Task goal
Only the lines that include "button" should be copied from the data below.

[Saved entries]
-- Opening Marker --

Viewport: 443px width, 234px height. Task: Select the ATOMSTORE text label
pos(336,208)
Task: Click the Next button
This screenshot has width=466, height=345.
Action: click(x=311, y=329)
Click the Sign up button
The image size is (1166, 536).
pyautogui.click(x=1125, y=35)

-- Closing Marker --
-- Opening Marker --

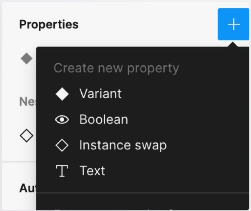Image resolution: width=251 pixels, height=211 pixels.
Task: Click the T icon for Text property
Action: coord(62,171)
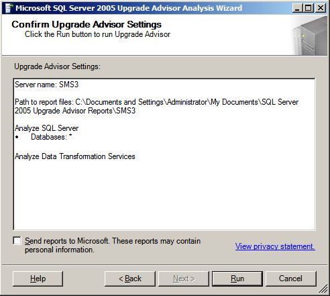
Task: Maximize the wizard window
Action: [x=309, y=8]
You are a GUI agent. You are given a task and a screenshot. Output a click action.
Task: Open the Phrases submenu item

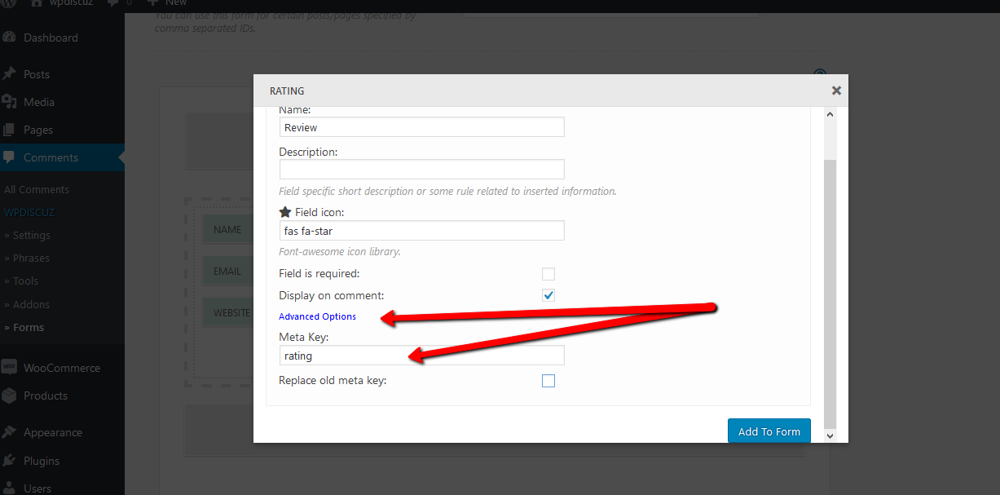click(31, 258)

-- Closing Marker --

Result below
Task: Click the Next button
Click the Sign up button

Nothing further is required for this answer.